SYS-521GE-TNRT server, equipped with the L40S GPU, supports up to 10 PCIe-based GPGPUs via a PCIe 5.0 dual-root switch, delivering exceptional processing power. With 48GB of GDDR6 memory and a theoretical performance of 91.6 TFLOP, the L40S GPU is optimized for AI media and graphics applications, making it invaluable for high-performance computing tasks. Additionally, featuring dual 4th Generation Intel Xeon Scalable Processors, up to 8TB of memory capacity, and ample storage options with 24 hot-swap NVMe/SATA/SAS drive bays, this configuration offers scalability and efficiency for intensive computing tasks.

Supermicro offers a diverse range of GPU systems for any environment, consistently delivering high performance in multiple MLPerf benchmarks. Moving forward, we remain committed to fine-tuning our systems to provide optimized experiences and performance for our customers.

Wiwynn

Wiwynn is a leading cloud IT infrastructure provider for hyperscale data centers.

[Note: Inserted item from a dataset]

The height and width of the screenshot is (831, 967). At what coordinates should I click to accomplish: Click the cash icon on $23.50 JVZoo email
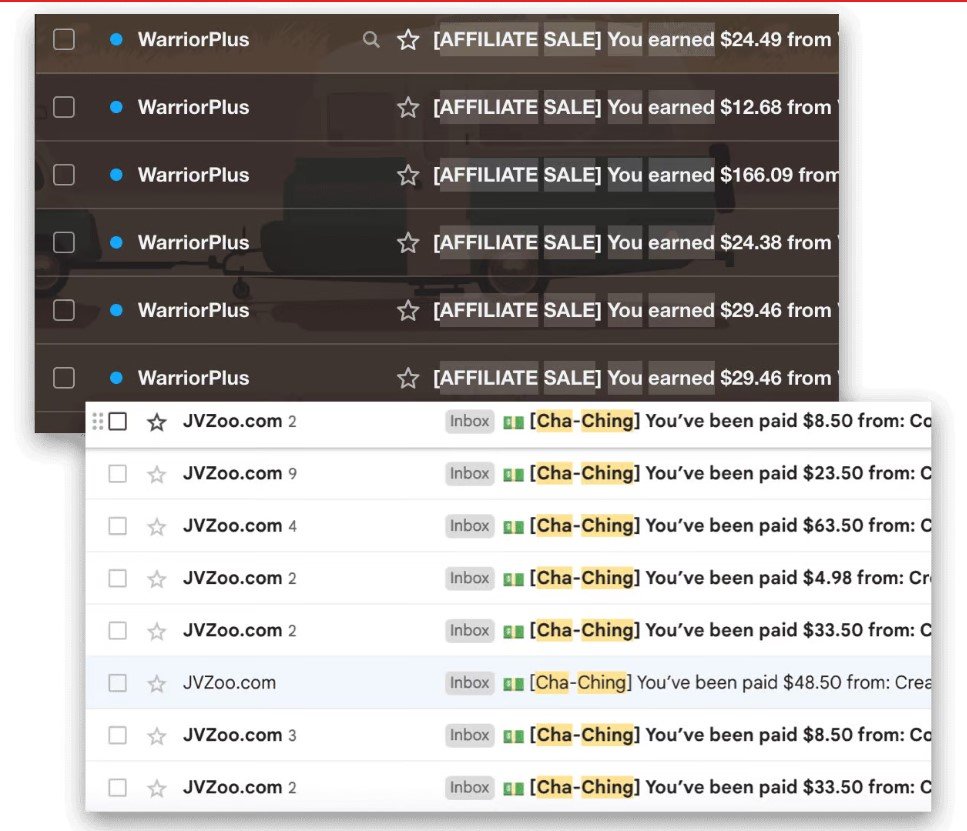pos(512,473)
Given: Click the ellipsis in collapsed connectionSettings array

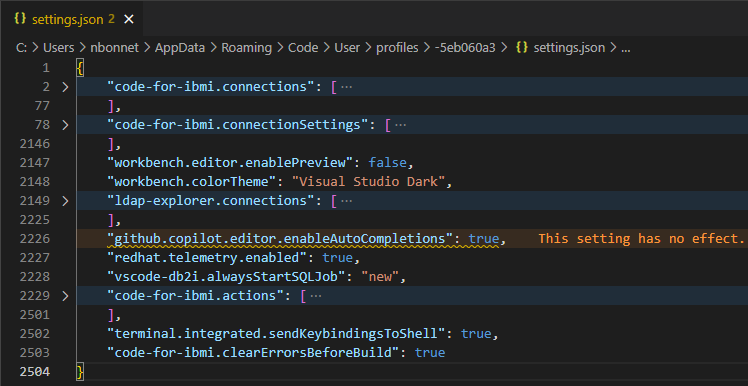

Our main areas of interest include advancements in Cloud, AI, 5G, and edge computing. Exceptionally, we produce high-quality servers for a wide range of applications, including artificial intelligence.

In the latest round of MLPerf Inference v4.0 testing, Wiwynn submitted ES200G2 benchmark results in two categories: edge and data center. The Wiwynn ES200G2 is a 2U server tailored to meet the various demands of telecom usage, including edge applications, inference hosts for 5G service management, and data centers.

In the edge category, we benchmarked the ES200G2 equipped with two NVIDIA L40S GPUs for edge applications such as image recognition or other AI applications. In the data center category, we benchmarked the ES200G2 with an Intel 5th Gen Xeon processor, which can be formed into a server pool to perform various tasks. Both results show that the platform is capable of running popular AI frameworks and achieving good performance.

Wiwynn’s corporate mission is to “Provide the Best TCO, Workload and Energy Optimized IT Solutions from Edge to Cloud”. Wiwynn will continue to work towards this goal and participate in community activities. Our commitment to innovation and excellence is reflected in our participation in industry benchmarks such as MLPerf Inference v4.0, where we strive to demonstrate the capabilities of our products and contribute to the advancement of the field.